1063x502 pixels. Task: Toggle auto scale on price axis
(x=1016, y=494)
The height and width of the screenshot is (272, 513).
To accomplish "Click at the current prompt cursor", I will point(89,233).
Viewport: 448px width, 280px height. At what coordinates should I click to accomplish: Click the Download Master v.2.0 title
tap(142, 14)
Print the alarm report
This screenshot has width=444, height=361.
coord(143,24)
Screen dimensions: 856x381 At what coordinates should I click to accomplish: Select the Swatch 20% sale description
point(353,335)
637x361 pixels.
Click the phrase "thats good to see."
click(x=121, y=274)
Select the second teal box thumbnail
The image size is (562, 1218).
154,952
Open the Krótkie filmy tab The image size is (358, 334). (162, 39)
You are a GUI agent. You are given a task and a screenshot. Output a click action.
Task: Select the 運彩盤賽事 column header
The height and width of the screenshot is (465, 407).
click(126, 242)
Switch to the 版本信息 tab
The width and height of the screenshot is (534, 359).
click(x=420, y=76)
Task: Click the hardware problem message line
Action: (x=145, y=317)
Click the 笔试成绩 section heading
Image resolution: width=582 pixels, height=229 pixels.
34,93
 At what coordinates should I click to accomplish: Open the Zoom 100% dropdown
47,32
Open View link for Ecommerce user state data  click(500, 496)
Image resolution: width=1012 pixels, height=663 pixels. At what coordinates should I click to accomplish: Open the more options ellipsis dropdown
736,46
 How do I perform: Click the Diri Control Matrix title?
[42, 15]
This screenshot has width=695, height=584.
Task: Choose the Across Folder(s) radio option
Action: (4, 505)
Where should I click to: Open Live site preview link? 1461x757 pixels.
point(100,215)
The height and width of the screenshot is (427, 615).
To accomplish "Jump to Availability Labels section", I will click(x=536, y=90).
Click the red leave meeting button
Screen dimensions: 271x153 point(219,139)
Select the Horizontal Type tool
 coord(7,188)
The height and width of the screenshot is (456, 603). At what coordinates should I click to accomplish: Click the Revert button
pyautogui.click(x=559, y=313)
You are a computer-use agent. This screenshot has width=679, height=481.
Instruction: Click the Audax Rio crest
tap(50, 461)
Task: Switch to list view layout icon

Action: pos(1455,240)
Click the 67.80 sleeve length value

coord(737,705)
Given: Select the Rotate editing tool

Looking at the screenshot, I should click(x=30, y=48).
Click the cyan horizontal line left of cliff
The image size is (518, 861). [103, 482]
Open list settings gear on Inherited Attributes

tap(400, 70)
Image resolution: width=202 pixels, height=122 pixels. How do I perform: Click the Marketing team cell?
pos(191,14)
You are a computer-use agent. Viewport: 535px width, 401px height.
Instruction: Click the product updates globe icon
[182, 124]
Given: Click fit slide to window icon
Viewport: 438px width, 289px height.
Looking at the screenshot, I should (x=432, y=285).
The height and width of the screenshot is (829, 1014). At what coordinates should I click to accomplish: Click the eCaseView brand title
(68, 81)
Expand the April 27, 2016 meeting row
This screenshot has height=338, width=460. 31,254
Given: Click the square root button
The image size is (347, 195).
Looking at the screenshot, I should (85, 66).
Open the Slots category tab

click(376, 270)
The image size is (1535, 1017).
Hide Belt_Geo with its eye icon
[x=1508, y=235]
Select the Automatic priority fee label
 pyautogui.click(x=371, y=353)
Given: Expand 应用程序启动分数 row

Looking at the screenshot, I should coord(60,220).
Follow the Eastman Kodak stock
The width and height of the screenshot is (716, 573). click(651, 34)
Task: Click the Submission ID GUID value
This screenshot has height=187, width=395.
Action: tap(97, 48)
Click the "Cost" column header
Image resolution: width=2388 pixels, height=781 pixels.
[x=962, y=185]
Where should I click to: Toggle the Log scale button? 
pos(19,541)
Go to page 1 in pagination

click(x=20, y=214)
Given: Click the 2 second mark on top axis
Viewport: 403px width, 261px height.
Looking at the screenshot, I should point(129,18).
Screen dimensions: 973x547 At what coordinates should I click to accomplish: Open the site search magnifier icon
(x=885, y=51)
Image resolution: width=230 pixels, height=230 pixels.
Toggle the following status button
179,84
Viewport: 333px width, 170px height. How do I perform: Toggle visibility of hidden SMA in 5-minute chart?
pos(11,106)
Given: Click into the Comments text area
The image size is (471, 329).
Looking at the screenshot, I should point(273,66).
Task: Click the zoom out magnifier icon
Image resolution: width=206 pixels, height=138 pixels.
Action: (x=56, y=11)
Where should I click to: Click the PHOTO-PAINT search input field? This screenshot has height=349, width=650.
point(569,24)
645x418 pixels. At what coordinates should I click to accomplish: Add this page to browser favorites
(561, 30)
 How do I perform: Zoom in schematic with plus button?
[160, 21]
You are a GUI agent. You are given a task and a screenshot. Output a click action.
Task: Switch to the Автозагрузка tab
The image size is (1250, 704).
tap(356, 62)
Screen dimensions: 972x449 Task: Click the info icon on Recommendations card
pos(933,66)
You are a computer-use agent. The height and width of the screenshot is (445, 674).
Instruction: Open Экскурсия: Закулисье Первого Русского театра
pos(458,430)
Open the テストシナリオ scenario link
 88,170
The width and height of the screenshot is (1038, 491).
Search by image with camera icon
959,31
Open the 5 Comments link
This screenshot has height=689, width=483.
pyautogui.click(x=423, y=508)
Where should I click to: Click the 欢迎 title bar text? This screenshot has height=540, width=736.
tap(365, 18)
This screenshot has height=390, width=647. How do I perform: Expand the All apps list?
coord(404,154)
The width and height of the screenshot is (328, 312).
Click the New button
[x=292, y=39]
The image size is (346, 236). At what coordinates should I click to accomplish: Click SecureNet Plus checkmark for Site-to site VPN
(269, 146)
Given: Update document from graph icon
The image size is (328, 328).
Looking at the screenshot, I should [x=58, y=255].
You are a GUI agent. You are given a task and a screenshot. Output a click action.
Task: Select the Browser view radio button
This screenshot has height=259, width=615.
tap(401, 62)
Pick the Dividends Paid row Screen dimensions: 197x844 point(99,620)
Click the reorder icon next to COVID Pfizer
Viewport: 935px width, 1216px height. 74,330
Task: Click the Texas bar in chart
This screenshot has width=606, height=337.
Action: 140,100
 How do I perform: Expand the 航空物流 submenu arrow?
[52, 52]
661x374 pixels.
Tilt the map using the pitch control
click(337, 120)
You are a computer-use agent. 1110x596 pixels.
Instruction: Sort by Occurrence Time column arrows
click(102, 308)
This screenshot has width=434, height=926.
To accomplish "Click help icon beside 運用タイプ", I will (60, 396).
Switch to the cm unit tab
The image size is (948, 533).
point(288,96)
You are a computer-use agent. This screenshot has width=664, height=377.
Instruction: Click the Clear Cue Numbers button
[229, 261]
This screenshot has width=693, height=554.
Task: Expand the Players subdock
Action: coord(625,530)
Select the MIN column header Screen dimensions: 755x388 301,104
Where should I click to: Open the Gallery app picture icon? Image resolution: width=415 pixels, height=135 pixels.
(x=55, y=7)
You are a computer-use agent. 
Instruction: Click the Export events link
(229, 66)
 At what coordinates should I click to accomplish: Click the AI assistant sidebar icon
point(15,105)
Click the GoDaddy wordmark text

........

_Work required_. Search the data above for the word "header", then gather each line in which it appears.

_Result of this exercise_.
Task: Select the 運彩盤賽事 column header
Click the "Cost" column header
Select the MIN column header Screen dimensions: 755x388 301,104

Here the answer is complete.